Cognoptix is celebrating robust results from a multisite clinical trial of an eye-scanning test designed to identify early-stage Alzheimer's patients.
Diagnosing Alzheimer's from the eyeball would be unique, to say the least. But Cognoptix shares a common goal with many of its rivals: to spot Alzheimer's much earlier than current technology allows. Drug developers have largely failed to come up with treatments that can address late-stage Alzheimer's. And so they've turned their attention to early-stage treatments. That places a huge importance on coming up with a viable diagnostic that can spot initial signs of the disease at a point where those drugs have a chance of actually working.

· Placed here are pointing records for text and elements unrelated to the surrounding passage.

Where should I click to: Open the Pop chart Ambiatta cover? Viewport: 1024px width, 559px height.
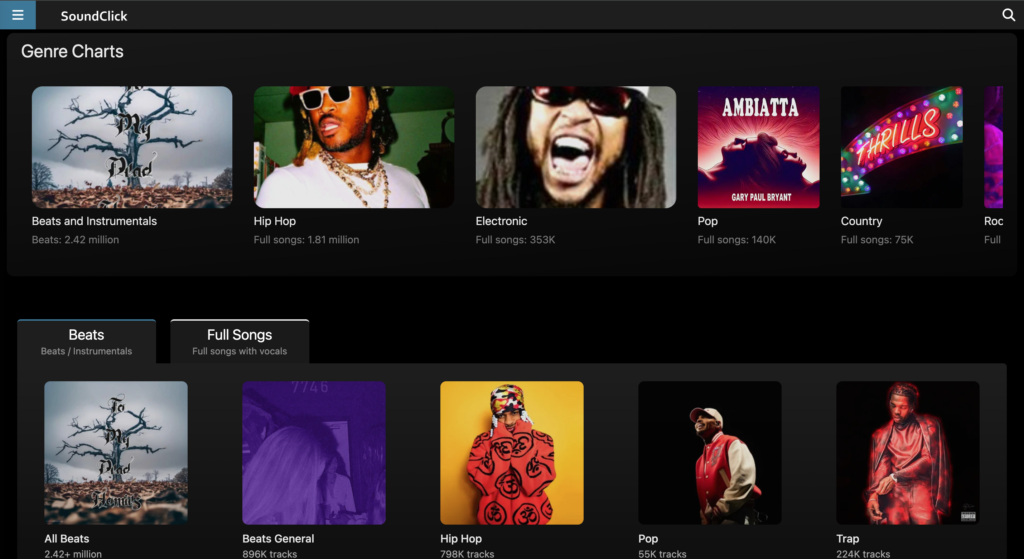(758, 147)
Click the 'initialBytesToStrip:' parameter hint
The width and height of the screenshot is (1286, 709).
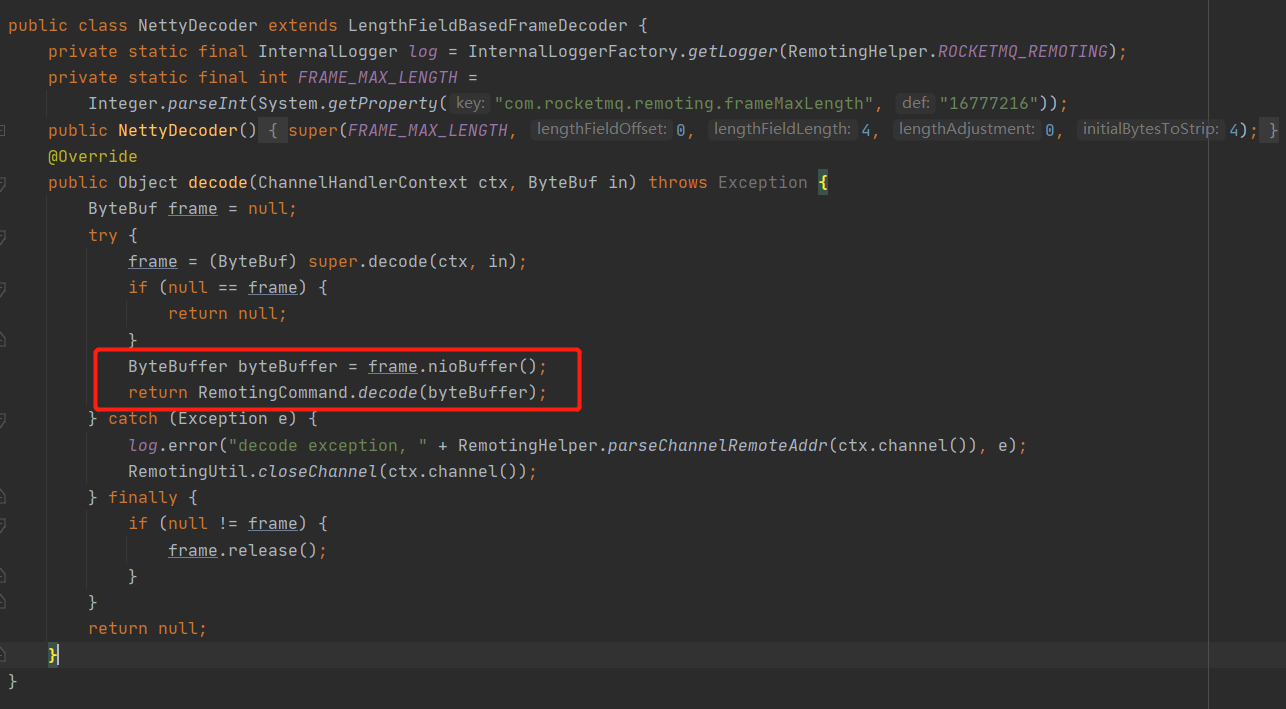(1150, 129)
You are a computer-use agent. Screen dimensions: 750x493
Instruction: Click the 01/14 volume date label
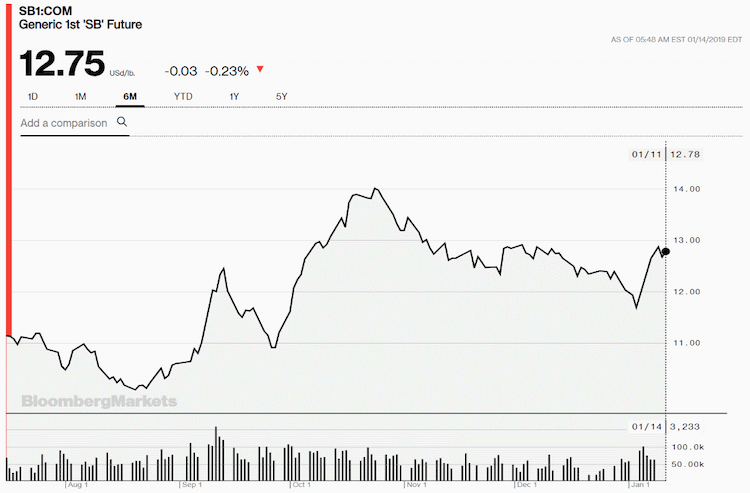coord(646,427)
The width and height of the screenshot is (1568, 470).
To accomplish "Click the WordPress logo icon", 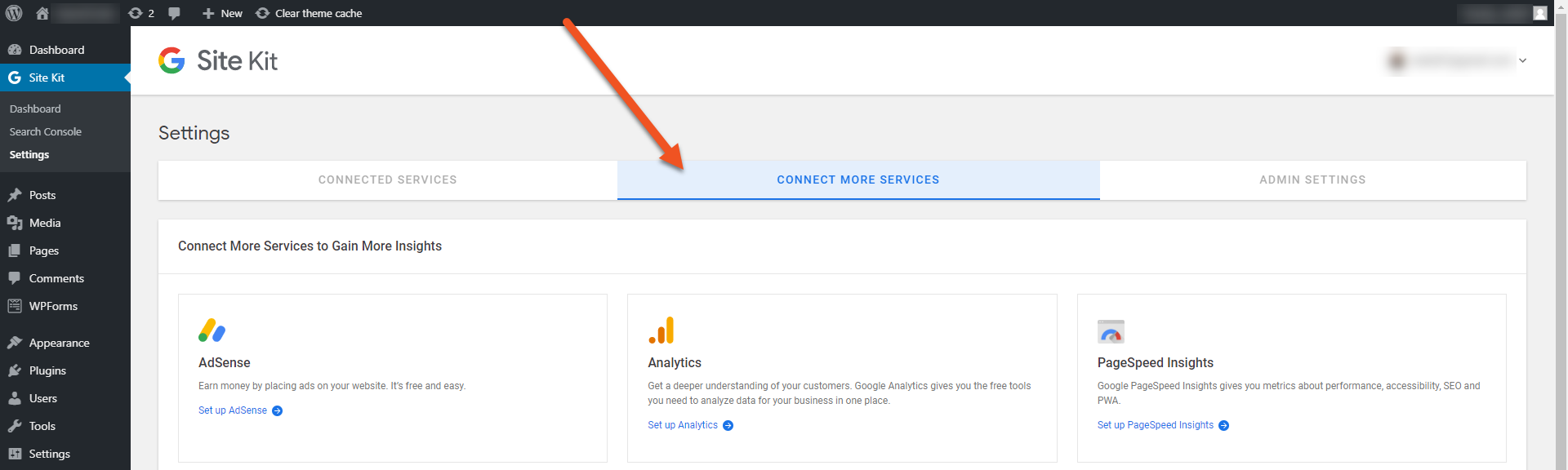I will (x=14, y=13).

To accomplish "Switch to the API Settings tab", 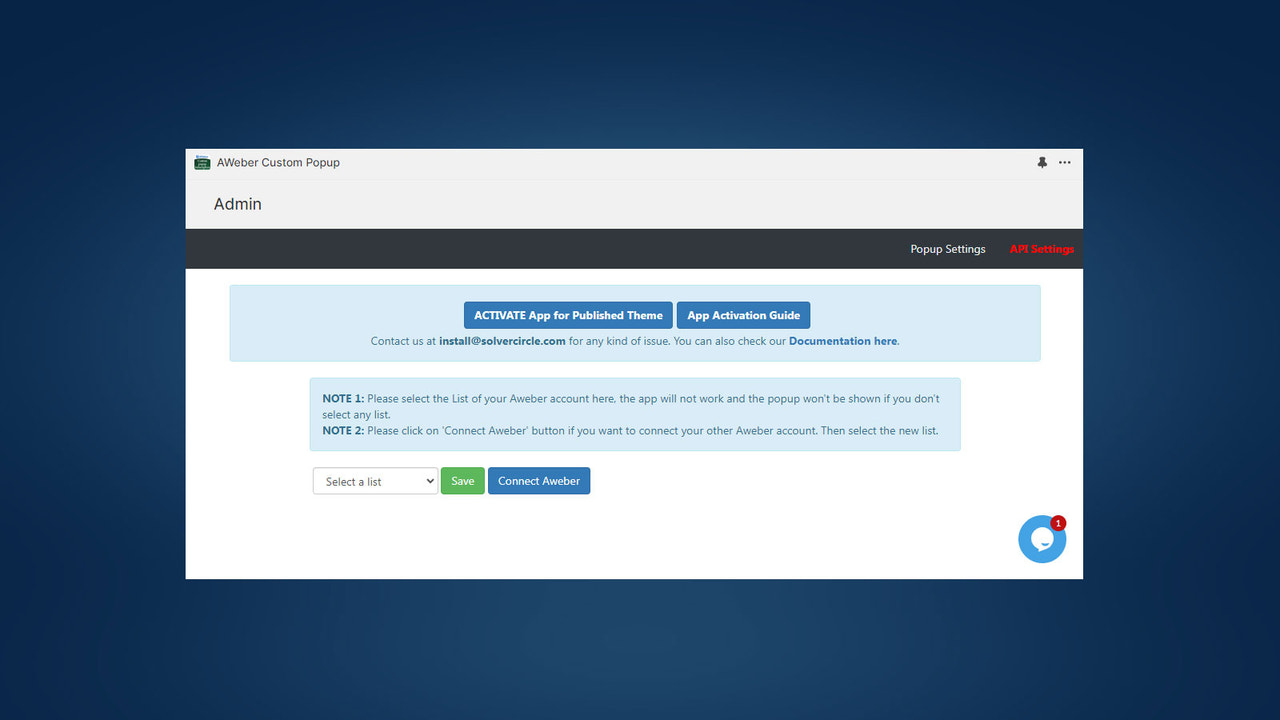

The Acton, MA-based company said its Sapphire II test worked with an 85% sensitivity and 95% specificity in 20 patients who likely had Alzheimer's. Researchers also found that it worked on par with PET amyloid brain imaging. Cognoptix's diagnostics technology includes a laser eye-scanning device and an ophthalmic ointment, according to its website. It is designed to spot telltale beta-amyloid proteins in the lens of the eye. More research is needed to back up the initial findings, but these results are promising.
Cognoptix's trial focused on sites in Costa Mesa, CA, Miami, Phoenix, and West Palm Beach, FL.
Paul Hartung, Cognoptix's president and CEO, said in a statement that the trial "represents a giant step forward in the development of an early-stage, non-invasive diagnostic test for Alzheimer's disease."
Maybe so, but Cognoptix is also pursuing a very different approach compared with other companies and researchers. A more common path is a focus on imaging agents that, through the use of PET scanning, could help spot beta amyloid or tau proteins in the brain. Right now, an autopsy provides the only definitive Alzheimer's diagnosis.
Cognoptix's core technology came out of research at Brigham & Women's Hospital in Boston. Principal investors include Inventages Venture Capital and Launchpad Venture Group.